Os grandes vazios urbanos fazem de Londrina a detentora da maior área urbanizada do Brasil, proporcionalmente à sua população. São aproximadamente 300 quilômetros quadrados para acomodar meio milhão de habitantes. Esta grande extensão dificulta a gestão da cidade e pesa no bolso do londrinense, que paga mais por serviços públicos como os de limpeza, transporte, água e esgoto e manutenção da malha viária, que chega a 2,5 mil quilômetros de ruas e avenidas.
No recém-lançado livro ''Londrina Bela e Sustentável'', o secretário municipal de Meio Ambiente, José Faraco, admite que os grandes vazios urbanos preocupam e reduzem a sustentabilidade. Ele estima que 39 mil lotes na área urbana estão sem uso. ''Pode-se dizer que aproximadamente um terço dos lotes estão desocupados'', afirma. Faraco defende que seja evitada a expansão da zona urbana enquanto não forem ocupadas estas áreas. ''O crescimento do setor imobiliário de Londrina é de 10% ao ano, sendo que a média nacional é de 5,5 a 6%'', observa.

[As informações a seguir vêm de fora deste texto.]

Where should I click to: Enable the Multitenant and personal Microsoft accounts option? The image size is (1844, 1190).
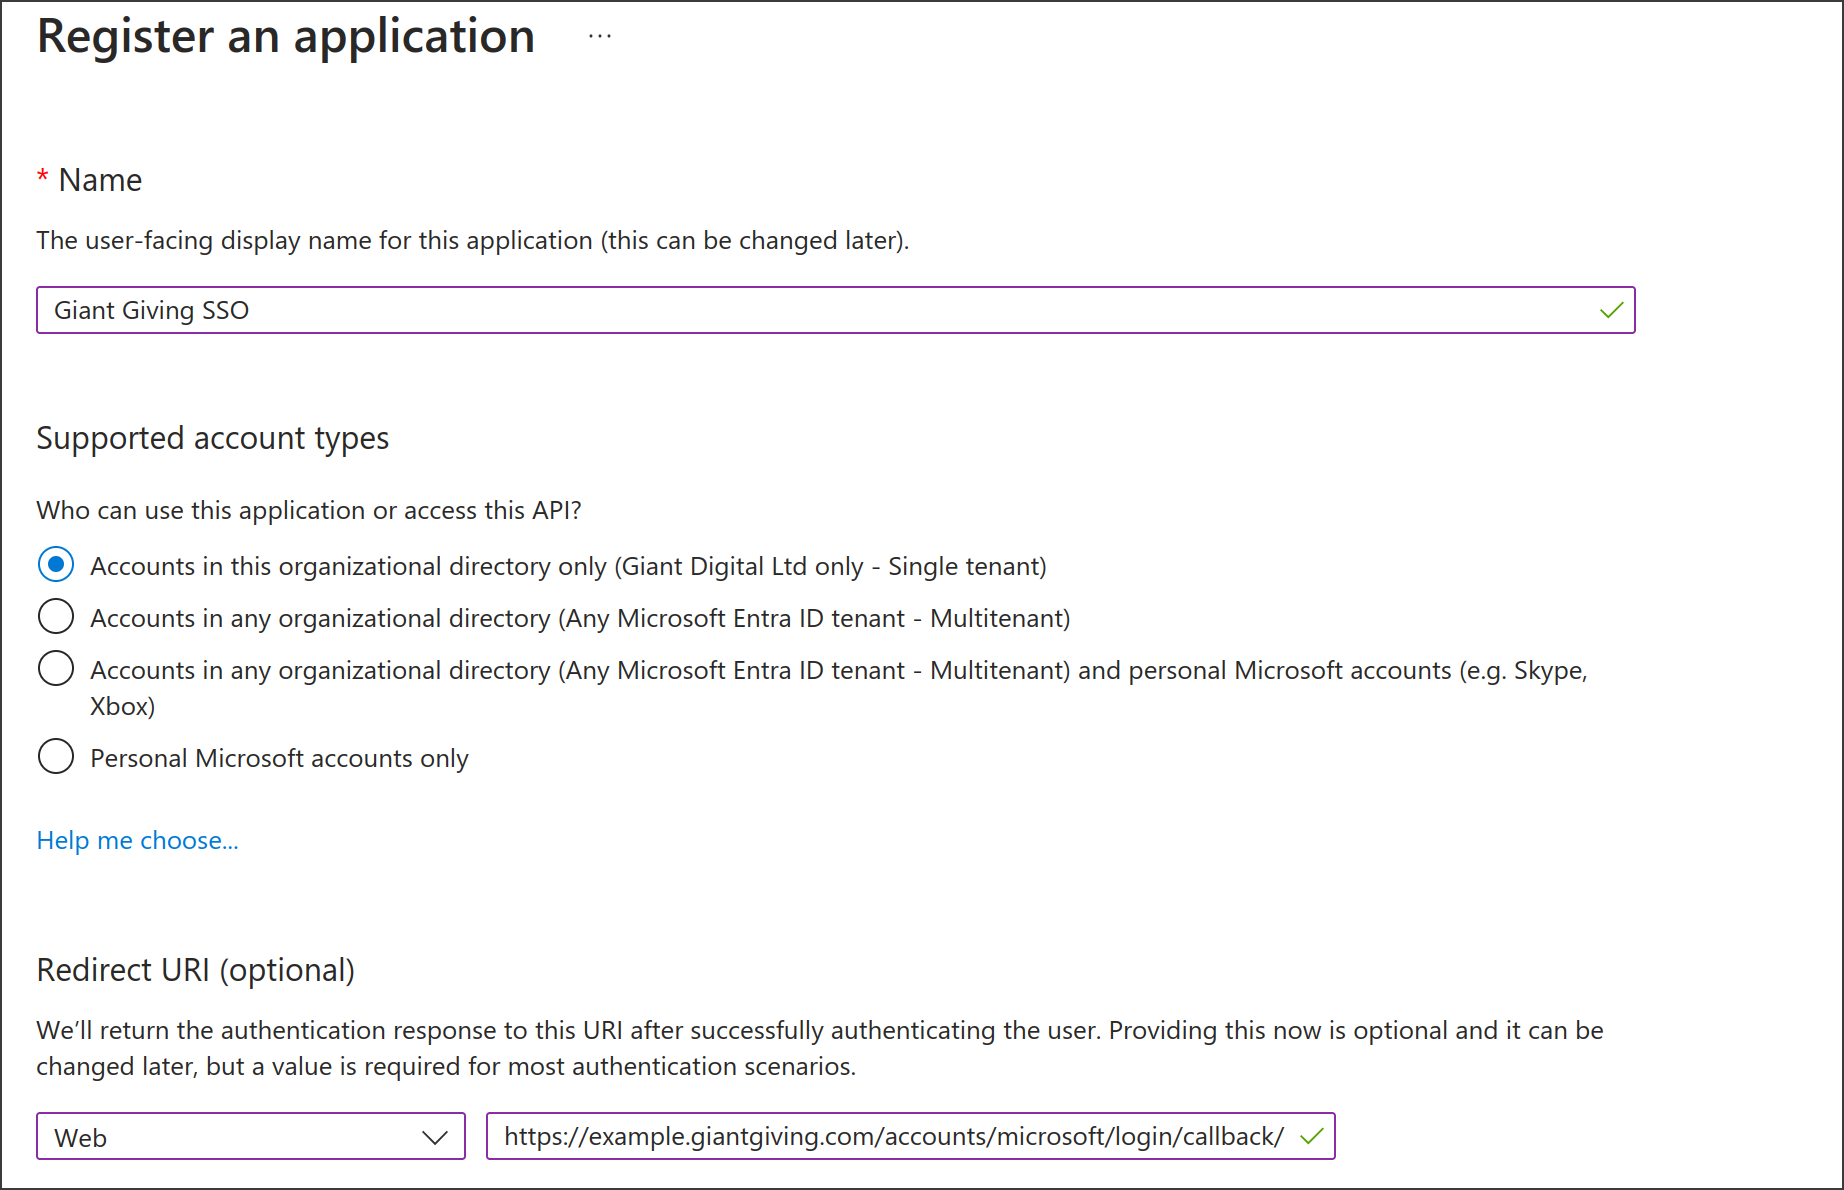click(56, 668)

Segundo Faraco, a extensão da cidade é tão grande que, sem aumentar-se um metro de área urbana, seria possível acomodar nela os 130 mil habitantes de Paranaguá, a 10 maior cidade do Paraná. O secretário observa que a cidade tem 7,7 milhões de metros quadrados de área verde, o dobro do recomendado pela Organização das Nações Unidas (ONU), além de contar, proporcionalmente, com três vezes mais vias públicas do que a cidade de São Paulo, com 12 milhões de habitantes. ''Isso significa que, aqui, determinados gastos públicos se multiplicam por três, comparados à capital paulista'', afirma. (S.L.)